6. Shares owned directly by Thebes Offshore Master Fund, LP ("Thebes Master Fund"). Thebes Feeder Fund, the owner of a controlling interest in, and together with a minority investor, the owner of 100% of the interests in Thebes Master Fund, may be deemed to beneficially own the shares of Common Stock owned directly by Thebes Master Fund. Each of LCG Holdings and Luxor Capital Group, as the general partner and investment manager, respectively, of Thebes Master Fund, may be deemed to beneficially own the shares of Common Stock owned directly by Thebes Master Fund. Luxor Management, as the general partner of Luxor Capital Group, and Christian Leone, as the managing member of each of LCG Holdings and Luxor Management, may be deemed to beneficially own the shares of Common Stock owned directly by Thebes Master Fund.
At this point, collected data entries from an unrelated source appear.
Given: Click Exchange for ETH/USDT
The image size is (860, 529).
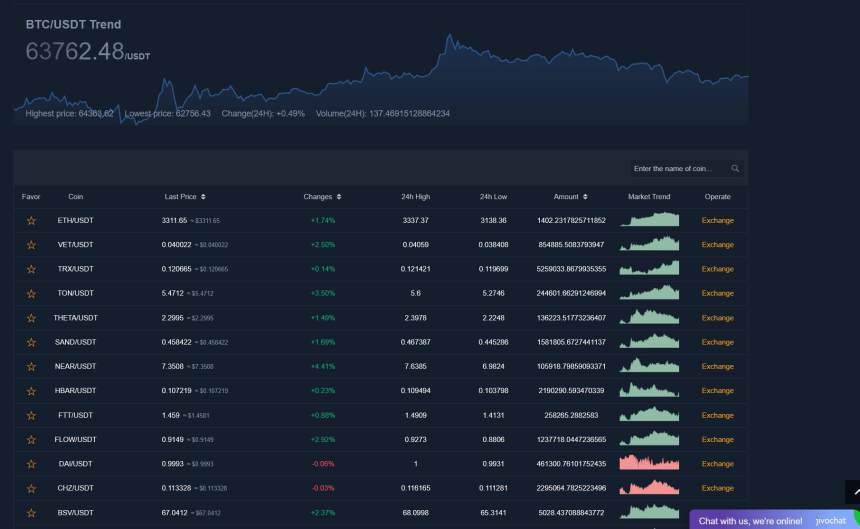Looking at the screenshot, I should [x=717, y=221].
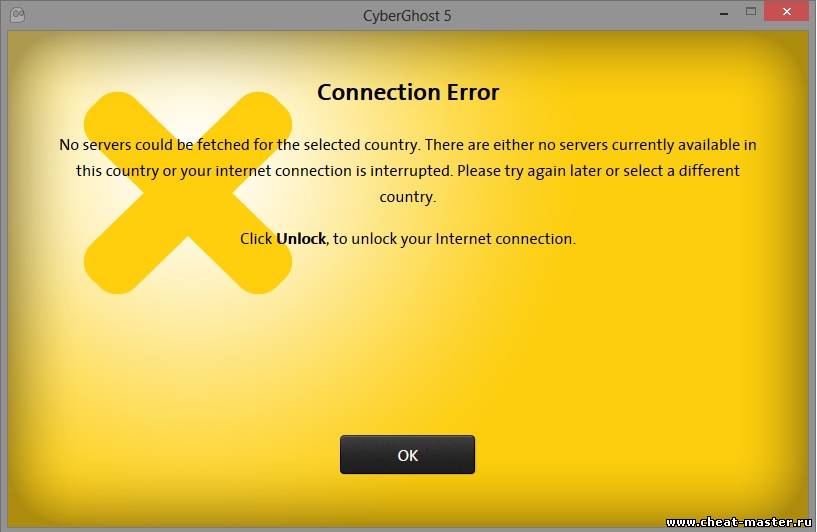Screen dimensions: 817x532
Task: Click the 'currently available in' phrase
Action: click(x=684, y=145)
7. On December 9, 2015, upon the unwind of an equity swap agreement entered into by and between the Onshore Fund and an unaffiliated third party financial institution, the Onshore Fund paid to such institution an aggregate of $5,344,123.22 in connection with 7,000 of the shares subject to the agreement.
8. On December 10, 2015, upon the unwind of an equity swap agreement entered into by and between the Onshore Fund and an unaffiliated third party financial institution, the Onshore Fund paid to such institution an aggregate of $932,147.28 in connection with 1,239 of the shares subject to the agreement.
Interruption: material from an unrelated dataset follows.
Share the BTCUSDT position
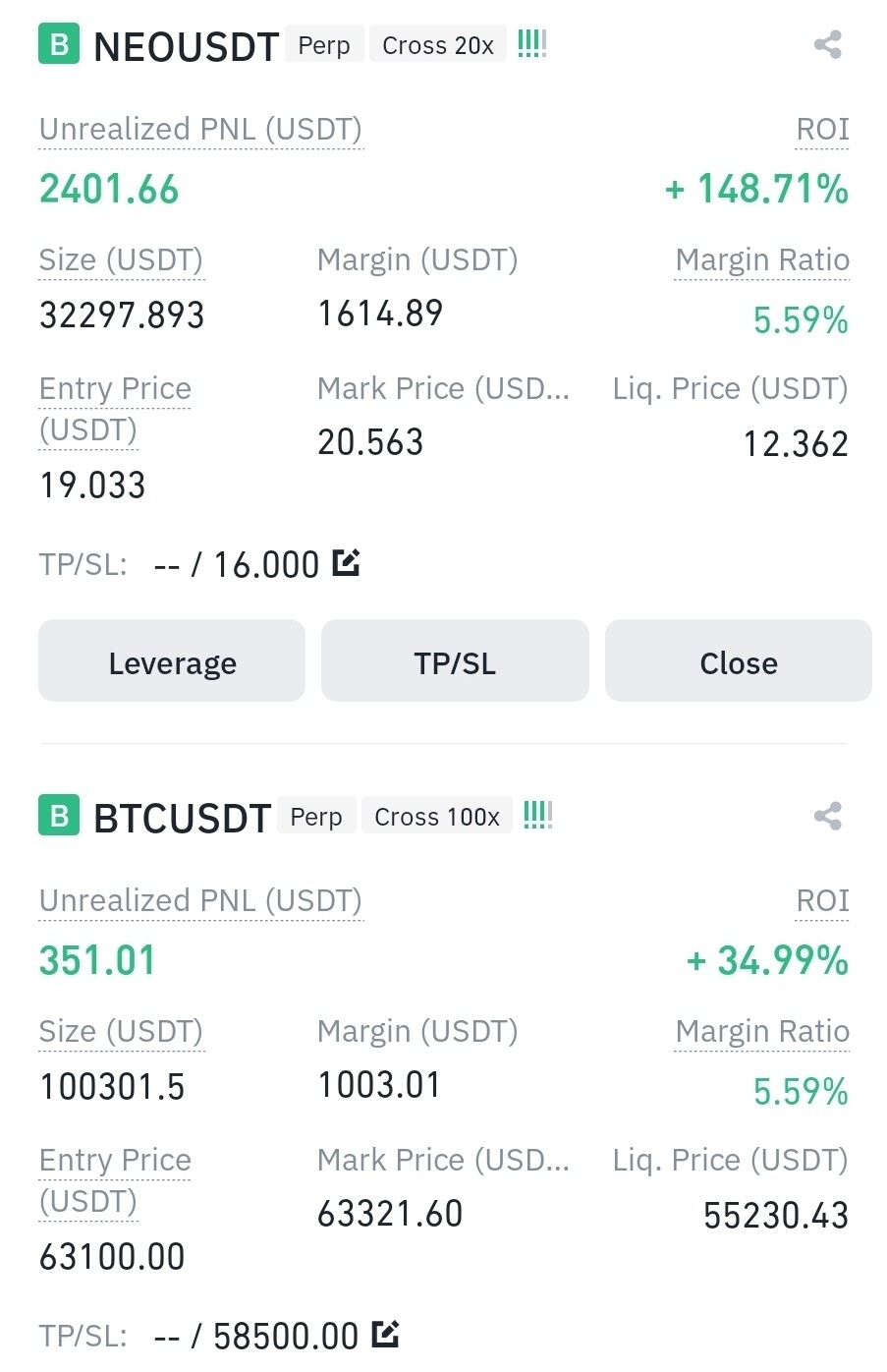The image size is (887, 1372). coord(827,816)
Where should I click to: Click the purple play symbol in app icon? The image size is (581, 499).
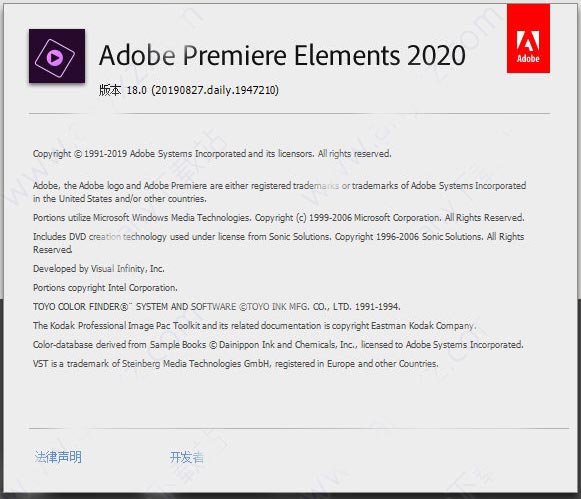coord(55,58)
9. On December 10, 2015, upon the unwind of an equity swap agreement entered into by and between an account separately managed by Luxor Capital Group (the "Separately Managed Account") and an unaffiliated third party financial institution, the Separately Managed Account paid to such institution an aggregate of $315,760.29 in connection with 1,659 of the shares subject to the agreement.
10. Notional principal amount derivative agreement (the "Derivative Agreement") in the form of cash settled swaps entered into by each of the Onshore Fund and the Separately Managed Account.
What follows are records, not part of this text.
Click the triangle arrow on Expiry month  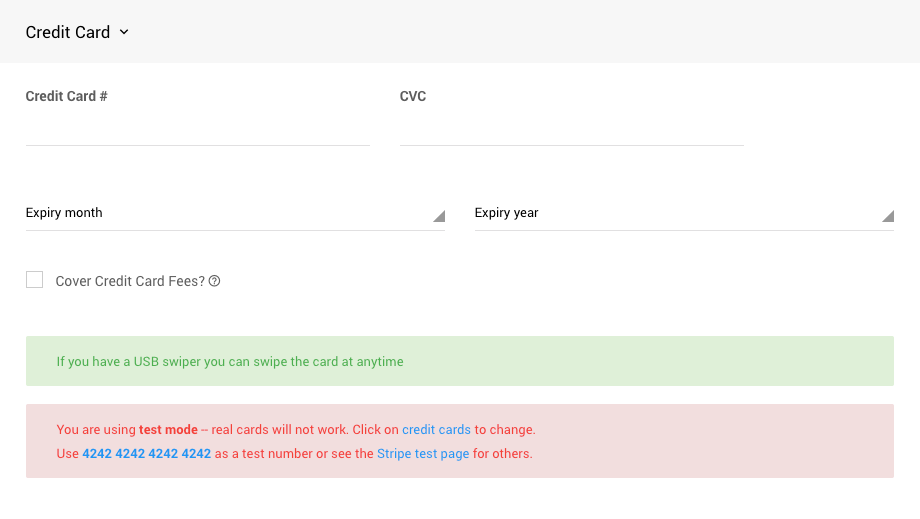[438, 216]
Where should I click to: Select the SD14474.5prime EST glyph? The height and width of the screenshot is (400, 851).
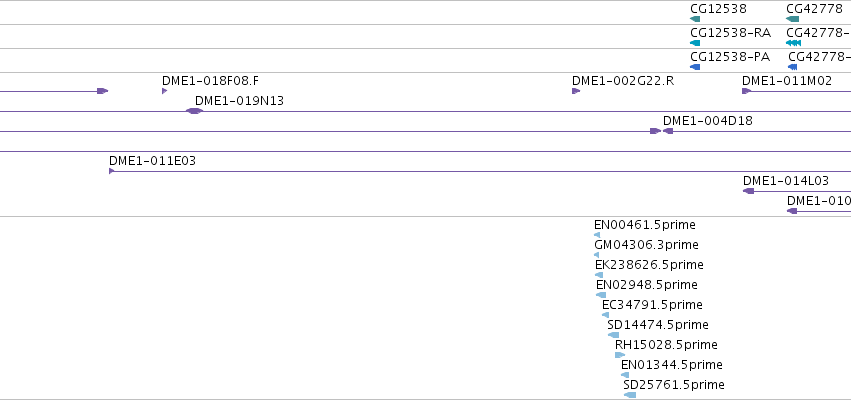point(613,335)

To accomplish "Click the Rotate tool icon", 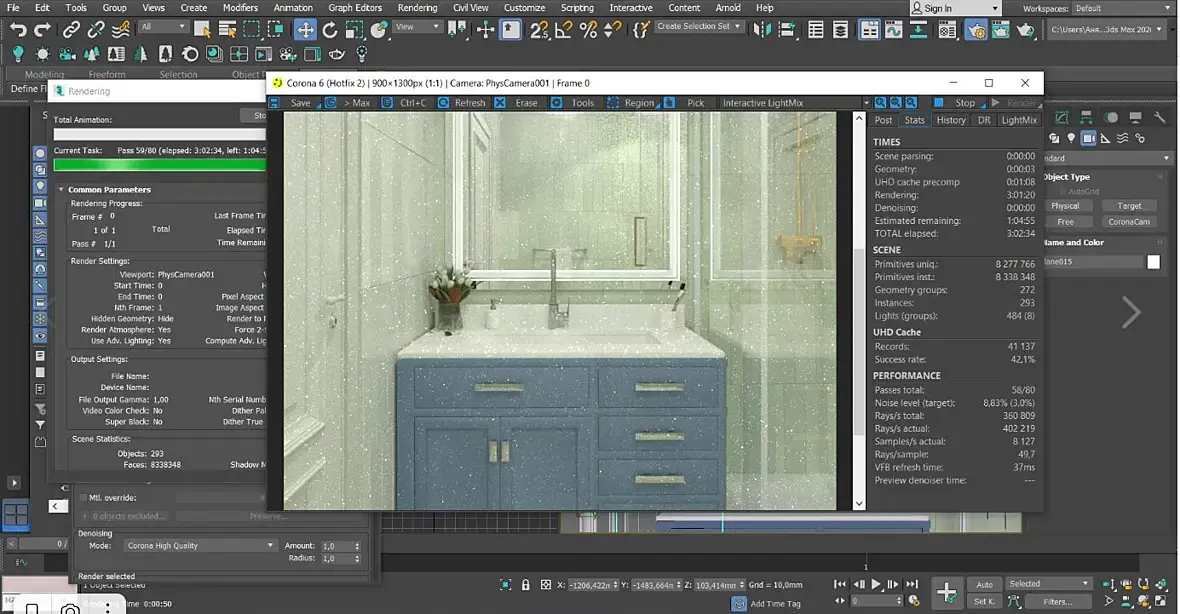I will (x=330, y=29).
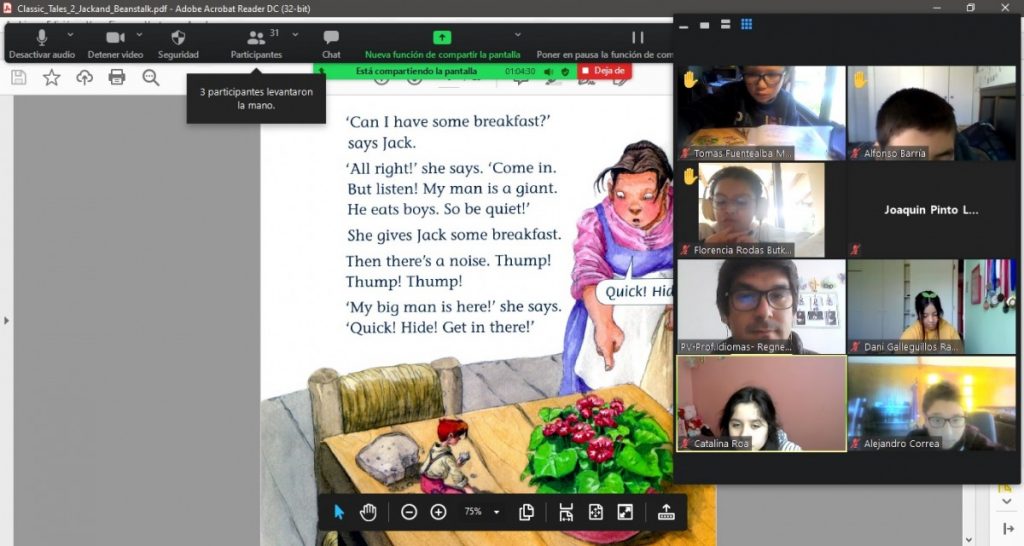
Task: Select Catalina Roa's video thumbnail
Action: [x=761, y=403]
11. The Derivative Agreements provide the Onshore Fund and the Separately Managed Account with economic results that are comparable to the economic results of ownership payable on each settlement date applicable to the expiration or earlier termination of such Derivative Agreement, but do not provide them with the power to vote or direct the voting or dispose of or direct the disposition of the shares of Common Stock that are the subject of the Derivative Agreements (such shares, the "Subject Shares"). Each of the Onshore Fund and the Separately Managed Account disclaim beneficial ownership in the Subject Shares. The counterparties to the Derivative Agreements are unaffiliated third party financial institutions.
Remarks:
/s/ Norris Nissim, as General Counsel of Luxor Management, LLC, General Partner of Luxor Capital Group, LP 12/11/2015
** Signature of Reporting Person Date
Reminder: Report on a separate line for each class of securities beneficially owned directly or indirectly.
* If the form is filed by more than one reporting person, see Instruction 4 (b)(v).
** Intentional misstatements or omissions of facts constitute Federal Criminal Violations See 18 U.S.C. 1001 and 15 U.S.C. 78ff(a).